▶ **What is being asked**: Copy exactly, and only, the lines that start at the line containing "Image resolution: width=1024" and end at the last line of the material below.

++++++++

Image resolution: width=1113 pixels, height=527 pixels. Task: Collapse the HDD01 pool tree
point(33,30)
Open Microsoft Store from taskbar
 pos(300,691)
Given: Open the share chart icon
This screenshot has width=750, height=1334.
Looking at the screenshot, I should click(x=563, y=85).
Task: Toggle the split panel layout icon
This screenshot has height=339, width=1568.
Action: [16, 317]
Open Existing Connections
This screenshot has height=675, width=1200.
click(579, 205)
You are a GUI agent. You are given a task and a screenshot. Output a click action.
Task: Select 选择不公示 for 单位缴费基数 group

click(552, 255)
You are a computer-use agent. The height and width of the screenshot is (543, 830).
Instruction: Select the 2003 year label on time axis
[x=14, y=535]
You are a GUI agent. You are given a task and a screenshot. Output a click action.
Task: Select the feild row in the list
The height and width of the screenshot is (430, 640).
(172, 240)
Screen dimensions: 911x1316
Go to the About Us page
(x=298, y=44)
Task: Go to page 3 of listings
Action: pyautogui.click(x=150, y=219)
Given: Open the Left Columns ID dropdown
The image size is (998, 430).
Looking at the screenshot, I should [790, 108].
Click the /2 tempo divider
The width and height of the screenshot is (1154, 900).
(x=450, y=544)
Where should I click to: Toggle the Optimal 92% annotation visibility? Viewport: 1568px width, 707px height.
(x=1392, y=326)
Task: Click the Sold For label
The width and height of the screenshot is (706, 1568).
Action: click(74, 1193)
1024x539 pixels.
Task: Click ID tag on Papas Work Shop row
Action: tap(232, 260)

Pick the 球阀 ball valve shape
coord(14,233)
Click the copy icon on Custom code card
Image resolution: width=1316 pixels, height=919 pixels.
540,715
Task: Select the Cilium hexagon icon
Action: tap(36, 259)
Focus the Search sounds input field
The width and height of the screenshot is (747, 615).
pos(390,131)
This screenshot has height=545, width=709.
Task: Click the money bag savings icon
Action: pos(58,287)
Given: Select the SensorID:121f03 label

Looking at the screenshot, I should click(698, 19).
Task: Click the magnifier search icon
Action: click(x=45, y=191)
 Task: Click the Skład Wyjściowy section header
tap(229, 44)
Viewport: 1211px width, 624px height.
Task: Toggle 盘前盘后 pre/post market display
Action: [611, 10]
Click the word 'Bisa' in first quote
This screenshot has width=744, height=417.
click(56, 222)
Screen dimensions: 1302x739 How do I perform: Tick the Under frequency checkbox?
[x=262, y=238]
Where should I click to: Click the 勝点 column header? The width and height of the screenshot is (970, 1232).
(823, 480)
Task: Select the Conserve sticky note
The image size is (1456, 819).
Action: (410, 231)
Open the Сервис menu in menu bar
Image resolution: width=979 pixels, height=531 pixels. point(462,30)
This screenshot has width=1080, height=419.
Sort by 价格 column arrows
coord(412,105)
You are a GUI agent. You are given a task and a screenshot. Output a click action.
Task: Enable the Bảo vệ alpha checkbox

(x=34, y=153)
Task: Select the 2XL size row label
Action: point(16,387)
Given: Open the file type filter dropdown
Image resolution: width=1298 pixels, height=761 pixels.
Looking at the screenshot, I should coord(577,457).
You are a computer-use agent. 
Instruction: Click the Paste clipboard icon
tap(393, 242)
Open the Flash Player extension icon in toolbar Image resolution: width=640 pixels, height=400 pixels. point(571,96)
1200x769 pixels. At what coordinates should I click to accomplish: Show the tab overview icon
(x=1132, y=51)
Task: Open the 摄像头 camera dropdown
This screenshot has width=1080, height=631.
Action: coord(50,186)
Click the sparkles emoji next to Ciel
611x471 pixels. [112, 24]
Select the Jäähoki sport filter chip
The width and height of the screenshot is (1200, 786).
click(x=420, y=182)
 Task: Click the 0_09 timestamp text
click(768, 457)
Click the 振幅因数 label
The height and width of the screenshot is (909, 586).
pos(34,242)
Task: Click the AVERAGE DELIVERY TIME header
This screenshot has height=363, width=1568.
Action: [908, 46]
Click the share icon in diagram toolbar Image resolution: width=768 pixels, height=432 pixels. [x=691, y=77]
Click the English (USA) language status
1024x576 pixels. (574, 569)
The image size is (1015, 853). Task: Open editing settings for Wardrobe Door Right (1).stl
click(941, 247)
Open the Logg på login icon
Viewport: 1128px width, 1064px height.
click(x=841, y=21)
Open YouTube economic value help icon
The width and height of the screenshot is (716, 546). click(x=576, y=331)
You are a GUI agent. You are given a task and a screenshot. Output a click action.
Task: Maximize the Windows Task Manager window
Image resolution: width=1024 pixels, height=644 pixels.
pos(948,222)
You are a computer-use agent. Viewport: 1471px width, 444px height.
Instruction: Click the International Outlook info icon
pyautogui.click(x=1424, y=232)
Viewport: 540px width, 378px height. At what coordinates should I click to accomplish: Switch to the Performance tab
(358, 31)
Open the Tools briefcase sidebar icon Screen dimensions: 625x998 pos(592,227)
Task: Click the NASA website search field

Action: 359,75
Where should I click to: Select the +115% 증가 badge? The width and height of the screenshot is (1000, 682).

++++++++

▶ **Answer for this exercise**:
Image resolution: width=1024 pixels, height=644 pixels.
pos(948,222)
You are a computer-use agent. Viewport: 1471px width, 444px height.
Instruction: Click the International Outlook info icon
pyautogui.click(x=1424, y=232)
Viewport: 540px width, 378px height. At what coordinates should I click to accomplish: Switch to the Performance tab
(358, 31)
Open the Tools briefcase sidebar icon Screen dimensions: 625x998 pos(592,227)
Task: Click the NASA website search field

Action: 359,75
Where should I click to: Select the +115% 증가 badge? The width and height of the screenshot is (1000, 682).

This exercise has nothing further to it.